Currently those who receive spousal maintenance must report these payments as income on their federal income tax filings, and those who pay spousal maintenance in cash can deduct these payments on their federal income tax filings. However, starting on January 1, 2019, those who pay spousal maintenance cannot deduct these payments and those who receive spousal maintenance do not have to report these payments as income. The new law applies to all those who finalize their divorce after January 1, 2019. Therefore, some people are pushing to finalize their divorce before the New Year, so they can be grandfathered into the current spousal maintenance tax laws.
In addition, the new tax law also affects the funds a divorced person takes out of their retirement accounts.
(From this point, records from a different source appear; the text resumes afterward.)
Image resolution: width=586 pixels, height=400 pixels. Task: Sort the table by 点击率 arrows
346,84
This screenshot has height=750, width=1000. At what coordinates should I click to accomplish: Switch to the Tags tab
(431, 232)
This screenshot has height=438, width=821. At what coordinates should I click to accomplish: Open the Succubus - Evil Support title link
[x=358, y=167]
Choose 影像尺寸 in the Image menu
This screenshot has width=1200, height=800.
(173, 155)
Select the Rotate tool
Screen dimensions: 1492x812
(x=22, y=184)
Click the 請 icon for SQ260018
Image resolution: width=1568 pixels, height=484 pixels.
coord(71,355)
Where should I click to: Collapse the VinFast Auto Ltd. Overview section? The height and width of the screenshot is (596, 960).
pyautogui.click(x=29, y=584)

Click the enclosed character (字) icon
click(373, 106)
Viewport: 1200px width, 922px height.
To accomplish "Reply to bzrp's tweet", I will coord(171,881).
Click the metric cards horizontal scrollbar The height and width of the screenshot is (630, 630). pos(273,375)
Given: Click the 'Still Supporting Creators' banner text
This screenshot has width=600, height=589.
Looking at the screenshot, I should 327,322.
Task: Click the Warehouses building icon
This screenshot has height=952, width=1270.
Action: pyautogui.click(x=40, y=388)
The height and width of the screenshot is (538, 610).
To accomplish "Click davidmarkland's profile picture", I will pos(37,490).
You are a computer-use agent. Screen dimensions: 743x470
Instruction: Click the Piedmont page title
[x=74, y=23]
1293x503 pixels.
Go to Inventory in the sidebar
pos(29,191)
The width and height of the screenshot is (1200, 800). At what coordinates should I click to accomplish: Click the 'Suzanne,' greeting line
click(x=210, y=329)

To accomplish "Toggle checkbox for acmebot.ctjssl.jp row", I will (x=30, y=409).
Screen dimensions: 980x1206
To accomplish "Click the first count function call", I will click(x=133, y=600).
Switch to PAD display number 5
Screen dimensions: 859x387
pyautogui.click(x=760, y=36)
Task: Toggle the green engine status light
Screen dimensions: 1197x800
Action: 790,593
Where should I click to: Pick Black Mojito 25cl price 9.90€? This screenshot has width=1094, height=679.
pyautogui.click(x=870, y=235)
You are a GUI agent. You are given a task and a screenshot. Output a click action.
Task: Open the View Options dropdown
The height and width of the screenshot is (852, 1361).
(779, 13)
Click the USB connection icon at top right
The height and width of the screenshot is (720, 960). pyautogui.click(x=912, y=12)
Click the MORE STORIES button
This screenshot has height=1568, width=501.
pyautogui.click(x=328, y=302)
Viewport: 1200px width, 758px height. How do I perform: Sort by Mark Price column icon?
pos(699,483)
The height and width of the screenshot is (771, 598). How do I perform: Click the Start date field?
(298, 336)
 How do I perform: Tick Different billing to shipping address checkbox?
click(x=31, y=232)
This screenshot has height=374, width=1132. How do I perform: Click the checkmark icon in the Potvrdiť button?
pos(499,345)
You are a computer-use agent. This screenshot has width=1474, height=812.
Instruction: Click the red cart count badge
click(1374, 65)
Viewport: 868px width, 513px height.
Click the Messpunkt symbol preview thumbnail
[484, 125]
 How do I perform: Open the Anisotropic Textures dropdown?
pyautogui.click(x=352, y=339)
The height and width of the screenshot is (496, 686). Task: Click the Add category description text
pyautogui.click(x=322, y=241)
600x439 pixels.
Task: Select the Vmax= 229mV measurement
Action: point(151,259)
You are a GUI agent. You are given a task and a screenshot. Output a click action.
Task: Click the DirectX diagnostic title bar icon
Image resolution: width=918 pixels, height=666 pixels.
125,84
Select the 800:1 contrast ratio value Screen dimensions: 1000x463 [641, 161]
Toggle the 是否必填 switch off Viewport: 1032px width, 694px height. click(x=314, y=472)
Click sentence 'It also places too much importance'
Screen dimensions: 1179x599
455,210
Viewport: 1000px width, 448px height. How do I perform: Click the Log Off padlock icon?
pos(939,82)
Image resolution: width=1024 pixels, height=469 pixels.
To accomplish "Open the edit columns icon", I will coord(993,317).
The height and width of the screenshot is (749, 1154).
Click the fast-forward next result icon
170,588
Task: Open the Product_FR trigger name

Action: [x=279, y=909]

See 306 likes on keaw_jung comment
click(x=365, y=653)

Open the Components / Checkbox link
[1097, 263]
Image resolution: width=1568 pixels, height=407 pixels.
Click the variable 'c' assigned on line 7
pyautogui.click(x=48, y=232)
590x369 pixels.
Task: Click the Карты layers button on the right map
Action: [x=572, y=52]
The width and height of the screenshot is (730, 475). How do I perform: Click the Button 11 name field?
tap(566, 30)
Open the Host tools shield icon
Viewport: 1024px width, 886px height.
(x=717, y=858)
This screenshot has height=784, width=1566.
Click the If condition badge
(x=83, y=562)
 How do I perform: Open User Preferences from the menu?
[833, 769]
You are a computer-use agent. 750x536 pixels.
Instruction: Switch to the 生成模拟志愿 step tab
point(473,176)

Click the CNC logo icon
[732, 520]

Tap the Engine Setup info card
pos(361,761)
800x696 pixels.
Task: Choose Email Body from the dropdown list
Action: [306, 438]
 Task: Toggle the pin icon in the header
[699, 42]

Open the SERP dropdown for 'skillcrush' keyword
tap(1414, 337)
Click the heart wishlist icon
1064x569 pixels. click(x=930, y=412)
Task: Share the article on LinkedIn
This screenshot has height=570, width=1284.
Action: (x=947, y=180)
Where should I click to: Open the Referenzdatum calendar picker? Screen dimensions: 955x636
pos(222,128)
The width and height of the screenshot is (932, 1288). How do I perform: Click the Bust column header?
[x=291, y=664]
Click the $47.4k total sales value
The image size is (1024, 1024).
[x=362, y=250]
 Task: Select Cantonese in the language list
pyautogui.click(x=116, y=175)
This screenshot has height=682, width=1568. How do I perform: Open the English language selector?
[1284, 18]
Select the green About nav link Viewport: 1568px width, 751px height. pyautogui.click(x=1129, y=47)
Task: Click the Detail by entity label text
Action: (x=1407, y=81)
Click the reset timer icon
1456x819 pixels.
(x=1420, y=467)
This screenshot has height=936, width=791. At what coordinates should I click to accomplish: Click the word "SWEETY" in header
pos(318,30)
First, starting in 2019 those who pay spousal maintenance can do so by transferring money from a retirement account. In this way, a person paying spousal maintenance can do so without being taxed, which would be the case if the funds were withdrawn from their retirement account. Instead, a spouse receiving spousal maintenance from their ex’s retirement account will be responsible for paying taxes on the funds received.
There are certain rules, however, for this tax law to apply. The spouse receiving spousal maintenance must be age 59.5 or above. If not, the receiving spouse will be penalized 10 percent on the funds withdrawn, along with the regular taxes they would pay on those funds. In addition, transferring funds from a retirement account could only be done one time and language permitting such a transfer must be included in the final divorce decree.
As this shows, couples seeking a divorce will have to decide whether it is financially savvy to complete their divorce before the New Year or after. Therefore, the new laws may affect how divorce negotiations are handled by couples trying to settle their divorce out of court, especially if one spouse wishes to complete their divorce in 2018, while the other spouse wants to do so in 2019. It is important that those seeking a divorce understand how these laws will apply to them, so they can make informed choices.